# Vape stuff



## earlq135 (5/2/16)

Any place in potch where whick and coils are sold?

Sent from my E6653 using Tapatalk


----------



## Pixstar (5/2/16)

There's a Vape Cartel in Potch I see:-
https://www.facebook.com/Vape-Cartel-Potchefstroom-528899167270906/info?tab=overview


----------



## shaunnadan (5/2/16)

moved to the who has stock section so that vendors can respond


----------



## earlq135 (5/2/16)

Sorry for that

Sent from my E6653 using Tapatalk


----------



## earlq135 (5/2/16)

I found a guy.... I'll ask him if I can publish his number here for future reference 

Sent from my E6653 using Tapatalk


----------



## earlq135 (5/2/16)

Nvm he's crazy with his prices..... R165 for 5ft kanthal 

Sent from my E6653 using Tapatalk


----------



## Soprono (6/2/16)

earlq135 said:


> Any place in potch where whick and coils are sold?
> 
> Sent from my E6653 using Tapatalk



There is a Vape Cartel in Potch. Armand is awesome! If you think paying that price is bad think about the type of Kanthal you getting Vapeowire is a quality brand and it's the same prices that Vape Cartel follow here in JHB. 

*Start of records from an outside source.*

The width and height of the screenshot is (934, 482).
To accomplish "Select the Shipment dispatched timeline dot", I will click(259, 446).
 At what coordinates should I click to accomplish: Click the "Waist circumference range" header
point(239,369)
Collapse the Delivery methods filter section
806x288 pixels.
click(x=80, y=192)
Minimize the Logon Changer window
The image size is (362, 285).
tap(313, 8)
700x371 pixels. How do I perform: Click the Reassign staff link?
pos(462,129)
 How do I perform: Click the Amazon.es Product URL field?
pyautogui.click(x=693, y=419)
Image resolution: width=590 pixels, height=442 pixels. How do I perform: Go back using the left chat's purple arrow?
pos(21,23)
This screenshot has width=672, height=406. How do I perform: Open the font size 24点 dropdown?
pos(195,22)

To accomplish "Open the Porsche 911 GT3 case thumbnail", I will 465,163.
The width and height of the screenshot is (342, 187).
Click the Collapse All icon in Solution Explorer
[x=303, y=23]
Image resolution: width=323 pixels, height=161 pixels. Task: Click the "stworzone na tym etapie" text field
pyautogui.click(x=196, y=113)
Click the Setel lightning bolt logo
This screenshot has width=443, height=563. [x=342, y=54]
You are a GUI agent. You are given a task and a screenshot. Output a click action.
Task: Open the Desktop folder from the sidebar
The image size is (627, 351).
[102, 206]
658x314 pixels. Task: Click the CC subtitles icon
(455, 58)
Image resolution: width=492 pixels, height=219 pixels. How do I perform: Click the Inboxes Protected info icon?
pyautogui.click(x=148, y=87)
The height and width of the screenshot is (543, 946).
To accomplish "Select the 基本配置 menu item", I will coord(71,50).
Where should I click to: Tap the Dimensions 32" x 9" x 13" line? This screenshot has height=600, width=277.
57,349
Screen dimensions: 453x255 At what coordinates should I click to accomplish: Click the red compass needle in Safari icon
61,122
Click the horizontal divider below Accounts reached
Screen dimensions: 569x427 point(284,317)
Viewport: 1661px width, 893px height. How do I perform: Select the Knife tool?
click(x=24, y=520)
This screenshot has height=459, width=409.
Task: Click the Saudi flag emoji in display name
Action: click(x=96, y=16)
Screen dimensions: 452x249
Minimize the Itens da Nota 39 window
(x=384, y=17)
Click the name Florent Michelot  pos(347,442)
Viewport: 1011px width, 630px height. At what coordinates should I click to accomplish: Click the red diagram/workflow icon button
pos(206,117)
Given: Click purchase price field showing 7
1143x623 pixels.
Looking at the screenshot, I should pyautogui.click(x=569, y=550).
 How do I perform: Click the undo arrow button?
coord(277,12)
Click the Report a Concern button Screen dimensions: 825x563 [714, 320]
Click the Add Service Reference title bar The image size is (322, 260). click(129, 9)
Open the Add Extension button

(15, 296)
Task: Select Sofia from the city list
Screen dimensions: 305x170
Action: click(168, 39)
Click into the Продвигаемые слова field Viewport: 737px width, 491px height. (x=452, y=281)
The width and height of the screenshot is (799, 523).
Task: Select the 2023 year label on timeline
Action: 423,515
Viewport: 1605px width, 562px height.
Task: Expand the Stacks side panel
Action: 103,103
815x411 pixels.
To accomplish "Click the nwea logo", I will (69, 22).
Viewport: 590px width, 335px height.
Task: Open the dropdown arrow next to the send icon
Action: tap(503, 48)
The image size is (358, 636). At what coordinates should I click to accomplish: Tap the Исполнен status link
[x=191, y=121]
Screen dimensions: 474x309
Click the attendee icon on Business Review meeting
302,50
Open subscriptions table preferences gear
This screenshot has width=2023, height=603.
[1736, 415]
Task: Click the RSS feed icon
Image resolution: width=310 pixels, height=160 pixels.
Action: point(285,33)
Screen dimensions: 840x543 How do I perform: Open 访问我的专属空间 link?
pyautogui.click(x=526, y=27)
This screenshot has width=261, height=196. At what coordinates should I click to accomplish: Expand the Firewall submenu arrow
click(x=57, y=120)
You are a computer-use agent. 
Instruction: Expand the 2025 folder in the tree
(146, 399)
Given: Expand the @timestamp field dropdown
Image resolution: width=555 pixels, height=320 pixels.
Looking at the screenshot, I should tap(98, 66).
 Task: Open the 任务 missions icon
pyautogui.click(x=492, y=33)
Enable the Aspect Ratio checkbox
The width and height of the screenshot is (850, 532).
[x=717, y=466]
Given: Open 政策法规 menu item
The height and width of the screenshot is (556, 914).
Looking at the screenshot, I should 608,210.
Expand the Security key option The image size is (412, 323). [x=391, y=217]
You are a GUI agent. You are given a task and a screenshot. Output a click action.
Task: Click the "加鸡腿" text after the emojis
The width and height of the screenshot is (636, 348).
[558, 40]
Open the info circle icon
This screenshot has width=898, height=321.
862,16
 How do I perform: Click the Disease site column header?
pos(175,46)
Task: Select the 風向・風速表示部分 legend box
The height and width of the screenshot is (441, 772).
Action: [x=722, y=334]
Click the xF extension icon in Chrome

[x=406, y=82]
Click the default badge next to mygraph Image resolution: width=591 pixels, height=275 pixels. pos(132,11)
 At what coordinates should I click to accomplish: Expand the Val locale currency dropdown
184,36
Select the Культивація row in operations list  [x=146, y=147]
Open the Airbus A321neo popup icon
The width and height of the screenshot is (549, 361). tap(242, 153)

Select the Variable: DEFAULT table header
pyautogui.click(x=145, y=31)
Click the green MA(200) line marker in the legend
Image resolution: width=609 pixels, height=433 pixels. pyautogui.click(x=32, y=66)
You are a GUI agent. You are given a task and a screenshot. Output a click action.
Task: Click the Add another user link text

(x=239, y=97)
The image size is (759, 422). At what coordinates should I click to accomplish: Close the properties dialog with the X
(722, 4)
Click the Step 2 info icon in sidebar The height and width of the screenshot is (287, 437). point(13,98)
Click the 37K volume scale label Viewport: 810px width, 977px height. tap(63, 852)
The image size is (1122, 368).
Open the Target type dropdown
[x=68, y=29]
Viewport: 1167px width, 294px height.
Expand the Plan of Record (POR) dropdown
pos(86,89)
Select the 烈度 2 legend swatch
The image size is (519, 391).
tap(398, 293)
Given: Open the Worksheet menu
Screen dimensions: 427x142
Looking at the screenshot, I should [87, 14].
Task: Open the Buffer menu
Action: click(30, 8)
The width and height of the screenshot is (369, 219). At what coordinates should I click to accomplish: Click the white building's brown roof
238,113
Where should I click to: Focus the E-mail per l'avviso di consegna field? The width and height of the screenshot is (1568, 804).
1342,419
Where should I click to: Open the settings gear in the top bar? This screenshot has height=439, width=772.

Sent from my iPhone 6 Plus using Tapatalk

Reactions: Agree 1


----------



## KieranD (6/2/16)

@earlq135 contact Armand in Potch  He carries pretty much all the stock we do online and is a great guy who will help you out


----------



## Wesley (6/2/16)

Soprono said:


> There is a Vape Cartel in Potch. Armand is awesome! If you think paying that price is bad think about the type of Kanthal you getting Vapeowire is a quality brand and it's the same prices that Vape Cartel follow here in JHB.
> 
> 
> Sent from my iPhone 6 Plus using Tapatalk


I can vouch for the quality of Vapeowire, much better longevity and taste than the no name brands you get from some vendors.


----------



## WernerK (6/2/16)

A


Wesley said:


> I can vouch for the quality of Vapeowire, much better longevity and taste than the no name brands you get from some vendors.


Agreed once you go vapowire you never go back


----------